North America contains approximately 3,400 of the overall 40,000 species of spiders in the world. Spiders are Arachnids and fall under the class Chelicerata and the order Araneae, taking various shapes, sizes, forms as well as colors and behavioral styles. Regardless of species, all spiders consist of eight legs and have two-piece bodies (the cephalothorax in the front and the abdomen to the rear). The cephalothorax contains the multiple eye arrangement (number of eyes varies by species), mouth parts and the legs while the abdomen manages the the silk-producing for them.

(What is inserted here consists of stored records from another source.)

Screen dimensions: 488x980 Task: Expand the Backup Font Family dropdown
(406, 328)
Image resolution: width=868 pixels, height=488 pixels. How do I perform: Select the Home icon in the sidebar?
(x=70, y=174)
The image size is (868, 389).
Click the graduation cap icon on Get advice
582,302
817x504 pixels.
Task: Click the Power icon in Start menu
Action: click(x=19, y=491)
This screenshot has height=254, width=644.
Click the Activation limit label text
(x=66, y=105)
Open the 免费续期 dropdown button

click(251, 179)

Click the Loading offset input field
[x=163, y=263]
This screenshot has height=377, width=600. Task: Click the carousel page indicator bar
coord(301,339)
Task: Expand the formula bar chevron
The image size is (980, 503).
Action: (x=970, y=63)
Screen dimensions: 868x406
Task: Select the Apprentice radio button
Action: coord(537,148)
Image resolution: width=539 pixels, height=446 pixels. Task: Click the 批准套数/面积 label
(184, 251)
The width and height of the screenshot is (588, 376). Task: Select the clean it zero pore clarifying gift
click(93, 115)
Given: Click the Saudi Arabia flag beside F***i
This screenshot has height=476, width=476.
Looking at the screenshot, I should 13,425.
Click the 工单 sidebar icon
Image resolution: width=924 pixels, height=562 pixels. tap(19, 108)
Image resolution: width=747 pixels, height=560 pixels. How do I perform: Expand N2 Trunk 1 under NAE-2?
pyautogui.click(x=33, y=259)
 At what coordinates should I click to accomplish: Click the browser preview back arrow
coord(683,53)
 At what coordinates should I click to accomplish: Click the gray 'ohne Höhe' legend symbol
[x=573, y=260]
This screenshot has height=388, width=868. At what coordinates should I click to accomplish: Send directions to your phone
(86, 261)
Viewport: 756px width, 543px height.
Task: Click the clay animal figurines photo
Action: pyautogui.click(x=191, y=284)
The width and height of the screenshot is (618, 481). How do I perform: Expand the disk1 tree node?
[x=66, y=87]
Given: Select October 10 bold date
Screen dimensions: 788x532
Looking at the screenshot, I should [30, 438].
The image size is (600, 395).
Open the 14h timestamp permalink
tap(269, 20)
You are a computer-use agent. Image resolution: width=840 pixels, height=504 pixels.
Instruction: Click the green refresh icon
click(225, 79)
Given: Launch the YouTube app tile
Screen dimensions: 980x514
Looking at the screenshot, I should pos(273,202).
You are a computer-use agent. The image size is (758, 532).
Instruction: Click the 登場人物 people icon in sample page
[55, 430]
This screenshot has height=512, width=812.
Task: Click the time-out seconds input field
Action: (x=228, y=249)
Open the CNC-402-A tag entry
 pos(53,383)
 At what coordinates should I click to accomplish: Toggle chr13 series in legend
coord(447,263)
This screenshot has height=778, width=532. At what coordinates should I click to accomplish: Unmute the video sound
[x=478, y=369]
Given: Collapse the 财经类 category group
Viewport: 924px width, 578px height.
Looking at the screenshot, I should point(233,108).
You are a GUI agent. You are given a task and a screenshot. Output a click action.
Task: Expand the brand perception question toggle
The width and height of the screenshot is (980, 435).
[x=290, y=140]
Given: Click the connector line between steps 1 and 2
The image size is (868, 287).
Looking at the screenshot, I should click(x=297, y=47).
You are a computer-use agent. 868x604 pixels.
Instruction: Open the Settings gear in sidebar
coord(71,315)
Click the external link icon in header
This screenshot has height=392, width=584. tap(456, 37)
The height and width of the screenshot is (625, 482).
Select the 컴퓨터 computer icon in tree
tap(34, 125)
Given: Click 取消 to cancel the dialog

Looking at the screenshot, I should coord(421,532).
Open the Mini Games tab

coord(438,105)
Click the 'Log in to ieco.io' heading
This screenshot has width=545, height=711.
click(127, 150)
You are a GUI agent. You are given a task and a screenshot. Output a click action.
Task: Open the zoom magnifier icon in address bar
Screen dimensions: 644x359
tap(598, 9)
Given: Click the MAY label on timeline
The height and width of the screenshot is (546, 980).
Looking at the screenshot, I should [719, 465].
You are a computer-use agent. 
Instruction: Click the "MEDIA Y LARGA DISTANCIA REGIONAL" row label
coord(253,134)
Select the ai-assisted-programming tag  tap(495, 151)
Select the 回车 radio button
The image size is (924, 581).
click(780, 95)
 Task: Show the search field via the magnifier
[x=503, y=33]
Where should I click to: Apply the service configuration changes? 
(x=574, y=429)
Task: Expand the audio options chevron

Sometimes spiders can be identified by the type of web they weave. Not all webs, however, are for the purpose of capturing prey.  Some are used in courtship rituals and some are used to secure egg sacs filled with eggs. Still other web structures serve as shelters for spiders not needing the use of an elaborate web. Webs are produced by specialized glands in the abdomen of the spider that essentially are produced from a liquid protein made within the body of the spider. This protein hardens once outside of the body, allowing the spider to build it’s web. The web is released from the spider from the back of the abdomen, guided by spinnerets that allow the spider to change the web’s release as required. It is not wholly uncommon for spiders of different species to share webs or for a rogue spider to steal another spider’s catch from it’s own web. Beyond webs, some spiders rely on  surprise and bury themselves in loose soil, jumping out when prey passes by – ultimately injecting the prey with a powerful venom.

Of all the insects in the world, spiders are perhaps the most feared by everyday people. This is often from a lack of understanding that people have for spiders as many serve very beneficial purposes in thenatural world- often regulating other insect populations. Generally speaking, spiders are solitary creatures.